▶ About this exercise: Return all lines in the material below that contain "help".

▶ The records:
==============================
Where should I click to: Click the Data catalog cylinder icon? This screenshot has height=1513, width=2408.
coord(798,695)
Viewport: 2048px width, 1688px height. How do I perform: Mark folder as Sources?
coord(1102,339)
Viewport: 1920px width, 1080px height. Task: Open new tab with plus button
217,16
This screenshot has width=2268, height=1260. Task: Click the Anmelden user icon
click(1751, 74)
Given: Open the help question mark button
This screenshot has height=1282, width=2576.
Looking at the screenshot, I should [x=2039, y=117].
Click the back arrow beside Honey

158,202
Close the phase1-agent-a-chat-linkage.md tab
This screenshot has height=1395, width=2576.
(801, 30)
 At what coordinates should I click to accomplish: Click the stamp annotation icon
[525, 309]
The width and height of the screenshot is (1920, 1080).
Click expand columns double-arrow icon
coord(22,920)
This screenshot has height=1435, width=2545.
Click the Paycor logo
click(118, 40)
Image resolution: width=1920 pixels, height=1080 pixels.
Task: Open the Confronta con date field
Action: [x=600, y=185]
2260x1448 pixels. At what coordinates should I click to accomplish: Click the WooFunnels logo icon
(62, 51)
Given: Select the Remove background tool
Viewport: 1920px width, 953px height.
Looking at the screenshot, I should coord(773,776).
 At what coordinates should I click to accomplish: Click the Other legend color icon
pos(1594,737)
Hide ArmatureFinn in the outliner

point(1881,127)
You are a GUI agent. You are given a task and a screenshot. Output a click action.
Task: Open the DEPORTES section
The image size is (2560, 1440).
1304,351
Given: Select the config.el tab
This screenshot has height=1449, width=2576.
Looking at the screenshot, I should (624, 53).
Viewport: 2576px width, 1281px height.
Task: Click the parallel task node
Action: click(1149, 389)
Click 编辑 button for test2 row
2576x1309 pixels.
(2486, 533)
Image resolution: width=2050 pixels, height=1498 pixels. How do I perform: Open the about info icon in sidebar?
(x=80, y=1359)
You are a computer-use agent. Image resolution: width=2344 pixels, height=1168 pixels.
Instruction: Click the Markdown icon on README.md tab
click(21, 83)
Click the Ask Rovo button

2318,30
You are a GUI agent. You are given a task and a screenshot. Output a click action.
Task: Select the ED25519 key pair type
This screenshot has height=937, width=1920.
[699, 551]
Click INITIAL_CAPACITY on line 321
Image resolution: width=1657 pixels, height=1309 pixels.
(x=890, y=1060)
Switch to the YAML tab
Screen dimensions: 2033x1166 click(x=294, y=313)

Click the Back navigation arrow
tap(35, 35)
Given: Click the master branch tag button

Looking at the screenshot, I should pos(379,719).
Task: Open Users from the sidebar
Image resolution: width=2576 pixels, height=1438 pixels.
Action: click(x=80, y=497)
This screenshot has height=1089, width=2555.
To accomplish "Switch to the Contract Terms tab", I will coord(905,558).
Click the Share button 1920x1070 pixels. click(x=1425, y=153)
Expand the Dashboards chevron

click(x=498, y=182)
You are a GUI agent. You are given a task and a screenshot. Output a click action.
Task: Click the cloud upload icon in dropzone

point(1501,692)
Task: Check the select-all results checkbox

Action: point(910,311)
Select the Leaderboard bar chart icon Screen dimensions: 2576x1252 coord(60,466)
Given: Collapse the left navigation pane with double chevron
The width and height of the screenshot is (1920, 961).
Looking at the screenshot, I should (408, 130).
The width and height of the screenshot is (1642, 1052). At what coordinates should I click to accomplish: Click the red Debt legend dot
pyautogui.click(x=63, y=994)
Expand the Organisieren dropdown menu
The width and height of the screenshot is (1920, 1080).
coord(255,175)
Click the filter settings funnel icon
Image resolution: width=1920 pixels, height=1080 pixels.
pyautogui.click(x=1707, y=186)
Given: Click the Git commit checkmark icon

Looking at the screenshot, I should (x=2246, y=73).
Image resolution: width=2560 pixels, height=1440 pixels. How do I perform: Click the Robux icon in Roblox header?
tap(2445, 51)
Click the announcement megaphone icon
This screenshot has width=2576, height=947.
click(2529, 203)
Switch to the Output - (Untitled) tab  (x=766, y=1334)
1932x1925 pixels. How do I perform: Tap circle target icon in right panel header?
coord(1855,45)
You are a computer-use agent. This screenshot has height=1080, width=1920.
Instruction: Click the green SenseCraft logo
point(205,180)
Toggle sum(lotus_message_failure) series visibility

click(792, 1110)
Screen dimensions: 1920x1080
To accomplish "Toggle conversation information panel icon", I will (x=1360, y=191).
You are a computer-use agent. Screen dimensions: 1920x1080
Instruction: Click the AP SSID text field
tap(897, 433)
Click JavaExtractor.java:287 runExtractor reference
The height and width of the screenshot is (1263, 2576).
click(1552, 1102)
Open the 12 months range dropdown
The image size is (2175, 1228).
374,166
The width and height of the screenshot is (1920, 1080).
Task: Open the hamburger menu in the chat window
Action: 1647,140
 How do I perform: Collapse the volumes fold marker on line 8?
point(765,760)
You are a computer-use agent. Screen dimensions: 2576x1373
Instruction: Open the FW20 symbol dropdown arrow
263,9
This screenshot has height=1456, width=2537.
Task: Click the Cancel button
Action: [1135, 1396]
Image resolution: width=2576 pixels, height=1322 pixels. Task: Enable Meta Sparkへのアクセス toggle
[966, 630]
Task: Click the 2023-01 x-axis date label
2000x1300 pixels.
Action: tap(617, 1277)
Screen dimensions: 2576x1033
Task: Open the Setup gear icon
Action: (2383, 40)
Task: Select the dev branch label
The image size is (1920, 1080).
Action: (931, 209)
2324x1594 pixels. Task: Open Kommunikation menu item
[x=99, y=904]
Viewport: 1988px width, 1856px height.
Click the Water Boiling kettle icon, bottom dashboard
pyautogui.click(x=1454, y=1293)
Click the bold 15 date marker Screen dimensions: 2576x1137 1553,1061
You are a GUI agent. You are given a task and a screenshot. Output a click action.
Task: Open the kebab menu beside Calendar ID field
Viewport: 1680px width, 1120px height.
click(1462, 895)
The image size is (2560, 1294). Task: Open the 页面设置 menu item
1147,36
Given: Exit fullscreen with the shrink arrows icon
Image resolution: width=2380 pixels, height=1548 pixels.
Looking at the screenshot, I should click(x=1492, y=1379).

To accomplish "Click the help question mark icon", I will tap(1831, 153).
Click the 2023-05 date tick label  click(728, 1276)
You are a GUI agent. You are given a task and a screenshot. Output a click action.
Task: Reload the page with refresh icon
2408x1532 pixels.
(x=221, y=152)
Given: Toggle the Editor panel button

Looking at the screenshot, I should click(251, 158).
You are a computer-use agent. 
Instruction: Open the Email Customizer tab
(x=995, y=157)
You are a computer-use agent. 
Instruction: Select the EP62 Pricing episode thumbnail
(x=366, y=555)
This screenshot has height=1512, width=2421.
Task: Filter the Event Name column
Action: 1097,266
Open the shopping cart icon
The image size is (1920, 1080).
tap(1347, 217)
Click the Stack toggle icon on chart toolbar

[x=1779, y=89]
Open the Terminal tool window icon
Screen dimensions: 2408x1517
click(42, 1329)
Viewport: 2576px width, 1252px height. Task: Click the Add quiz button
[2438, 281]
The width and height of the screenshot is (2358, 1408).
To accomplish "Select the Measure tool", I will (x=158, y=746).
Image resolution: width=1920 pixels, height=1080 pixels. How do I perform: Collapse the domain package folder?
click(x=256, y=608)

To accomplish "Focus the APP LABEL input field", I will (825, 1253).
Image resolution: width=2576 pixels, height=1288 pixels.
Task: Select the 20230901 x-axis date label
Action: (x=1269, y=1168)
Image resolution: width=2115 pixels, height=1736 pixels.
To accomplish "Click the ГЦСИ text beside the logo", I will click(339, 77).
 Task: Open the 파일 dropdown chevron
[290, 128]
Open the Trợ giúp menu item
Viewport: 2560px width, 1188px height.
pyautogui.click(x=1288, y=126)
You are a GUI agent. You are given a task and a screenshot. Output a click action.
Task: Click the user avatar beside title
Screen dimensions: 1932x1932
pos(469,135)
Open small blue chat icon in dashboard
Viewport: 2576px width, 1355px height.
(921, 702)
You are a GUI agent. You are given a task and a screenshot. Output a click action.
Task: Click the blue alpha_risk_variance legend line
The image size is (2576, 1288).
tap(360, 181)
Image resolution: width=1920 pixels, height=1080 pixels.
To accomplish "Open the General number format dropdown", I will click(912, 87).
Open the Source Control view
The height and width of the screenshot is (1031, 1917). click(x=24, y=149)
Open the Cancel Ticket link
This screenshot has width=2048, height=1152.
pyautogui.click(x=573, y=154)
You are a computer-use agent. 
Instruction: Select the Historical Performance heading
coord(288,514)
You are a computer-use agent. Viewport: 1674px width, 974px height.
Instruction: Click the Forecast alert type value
==============================
▶ Solution to this task:
Given: Open the help question mark button
To accomplish "Click the help question mark icon", I will tap(1831, 153).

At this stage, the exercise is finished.